The second weakness is the ineffectual effort by social science to bring ethical principles and moral reasoning to bear on the knowledge to action initiatives.  The humanities of course but also, surprisingly to many, the natural sciences are actually better prepared than the social sciences. Bioethics was an early example. It is now joined by the natural sciences dealing with the ethics of carbon capture, gene-editing, the Internet, robotic weaponry, etc. This cannot be said of the social sciences. When they chose to be scientific over humanistic, ethical considerations were edged aside. This is obvious from a glance at the course offerings of public policy schools or, closer to home, the infrequent appearance of ethical citations in The ANNALS, let alone among its authors (mea culpa).
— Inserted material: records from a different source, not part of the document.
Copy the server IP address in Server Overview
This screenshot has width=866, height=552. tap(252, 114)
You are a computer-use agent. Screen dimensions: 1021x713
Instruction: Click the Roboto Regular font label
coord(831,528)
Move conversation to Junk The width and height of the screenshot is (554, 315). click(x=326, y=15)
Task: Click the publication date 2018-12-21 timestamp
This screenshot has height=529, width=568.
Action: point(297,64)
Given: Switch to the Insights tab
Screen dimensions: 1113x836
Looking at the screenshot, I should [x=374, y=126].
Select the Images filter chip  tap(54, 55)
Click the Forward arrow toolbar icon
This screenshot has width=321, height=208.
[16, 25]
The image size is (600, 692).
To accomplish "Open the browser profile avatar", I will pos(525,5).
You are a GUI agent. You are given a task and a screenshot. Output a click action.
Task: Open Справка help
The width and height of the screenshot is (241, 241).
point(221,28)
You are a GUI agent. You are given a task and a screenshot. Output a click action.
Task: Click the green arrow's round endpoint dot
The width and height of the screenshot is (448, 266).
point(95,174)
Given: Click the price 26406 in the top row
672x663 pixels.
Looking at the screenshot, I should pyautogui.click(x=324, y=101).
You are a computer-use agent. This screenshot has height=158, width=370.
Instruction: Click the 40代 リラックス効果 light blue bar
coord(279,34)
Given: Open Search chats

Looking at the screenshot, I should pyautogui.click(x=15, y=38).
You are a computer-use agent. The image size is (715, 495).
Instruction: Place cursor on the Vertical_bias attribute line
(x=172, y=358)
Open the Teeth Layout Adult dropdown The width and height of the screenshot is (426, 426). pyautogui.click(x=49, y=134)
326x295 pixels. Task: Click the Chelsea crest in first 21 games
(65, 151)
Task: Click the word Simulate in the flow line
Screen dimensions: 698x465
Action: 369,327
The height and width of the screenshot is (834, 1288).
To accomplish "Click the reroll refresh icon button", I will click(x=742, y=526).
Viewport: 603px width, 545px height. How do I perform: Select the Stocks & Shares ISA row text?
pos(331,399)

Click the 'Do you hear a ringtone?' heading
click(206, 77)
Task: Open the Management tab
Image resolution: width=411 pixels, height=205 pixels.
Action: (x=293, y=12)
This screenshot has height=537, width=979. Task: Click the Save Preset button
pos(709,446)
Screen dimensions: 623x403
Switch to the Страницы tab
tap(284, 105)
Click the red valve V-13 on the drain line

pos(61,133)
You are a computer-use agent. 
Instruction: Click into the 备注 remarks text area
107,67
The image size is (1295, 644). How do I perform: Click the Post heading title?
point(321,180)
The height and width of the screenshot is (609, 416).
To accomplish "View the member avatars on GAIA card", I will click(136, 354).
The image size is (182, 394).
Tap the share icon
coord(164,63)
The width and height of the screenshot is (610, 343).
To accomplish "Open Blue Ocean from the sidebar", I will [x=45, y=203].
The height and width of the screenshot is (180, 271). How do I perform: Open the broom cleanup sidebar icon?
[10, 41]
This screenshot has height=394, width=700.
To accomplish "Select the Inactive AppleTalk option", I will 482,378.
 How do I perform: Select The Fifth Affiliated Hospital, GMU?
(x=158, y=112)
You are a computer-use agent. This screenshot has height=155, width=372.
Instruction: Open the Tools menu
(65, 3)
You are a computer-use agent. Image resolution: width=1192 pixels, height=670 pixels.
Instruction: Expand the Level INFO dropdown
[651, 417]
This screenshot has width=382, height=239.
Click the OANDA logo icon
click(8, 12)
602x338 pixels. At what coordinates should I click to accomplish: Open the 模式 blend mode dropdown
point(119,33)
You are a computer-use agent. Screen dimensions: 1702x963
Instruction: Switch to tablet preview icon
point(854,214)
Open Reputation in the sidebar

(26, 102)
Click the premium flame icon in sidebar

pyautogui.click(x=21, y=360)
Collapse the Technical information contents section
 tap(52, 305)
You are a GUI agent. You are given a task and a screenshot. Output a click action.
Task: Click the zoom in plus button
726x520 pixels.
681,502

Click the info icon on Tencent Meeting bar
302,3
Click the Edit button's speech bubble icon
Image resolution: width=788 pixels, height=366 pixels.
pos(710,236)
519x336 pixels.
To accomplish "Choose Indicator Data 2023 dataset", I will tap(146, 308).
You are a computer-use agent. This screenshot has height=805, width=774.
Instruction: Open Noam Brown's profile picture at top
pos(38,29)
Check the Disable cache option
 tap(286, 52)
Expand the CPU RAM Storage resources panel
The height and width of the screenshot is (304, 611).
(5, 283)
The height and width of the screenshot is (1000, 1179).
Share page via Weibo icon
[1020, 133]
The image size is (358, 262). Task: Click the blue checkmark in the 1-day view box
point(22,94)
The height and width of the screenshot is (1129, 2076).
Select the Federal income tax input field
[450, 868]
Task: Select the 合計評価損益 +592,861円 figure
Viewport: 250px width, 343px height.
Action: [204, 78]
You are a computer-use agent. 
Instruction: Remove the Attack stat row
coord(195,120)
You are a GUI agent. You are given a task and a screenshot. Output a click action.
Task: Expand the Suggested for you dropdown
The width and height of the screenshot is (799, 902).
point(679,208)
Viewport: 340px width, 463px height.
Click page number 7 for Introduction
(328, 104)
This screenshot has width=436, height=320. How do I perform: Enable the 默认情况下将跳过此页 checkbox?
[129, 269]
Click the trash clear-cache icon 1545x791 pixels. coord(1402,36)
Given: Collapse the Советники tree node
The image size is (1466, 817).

Today our universities have reached a point where the three original clusters of knowledge are collaborating, even blurring their boundaries, to grapple with challenges that cannot be confronted without help from the other two knowledge clusters.  These include, for example, the existential threat of climate change, the unexpected vulnerabilities of democracies, the future of global migration, the uncertainties of artificial intelligence—none of which social science can independently resolve, none of which can be resolved without social science.  This includes, of course, the social sciences now found across the professional schools—business, law, arts, engineering, policy, social work, climate, medical, journalism, divinity.  In these settings, there is already a determination to have research results noticed, taken into account, being used under the condition of situated, practical reasoning complications. It is this determination that is adding a new dimension to research universities.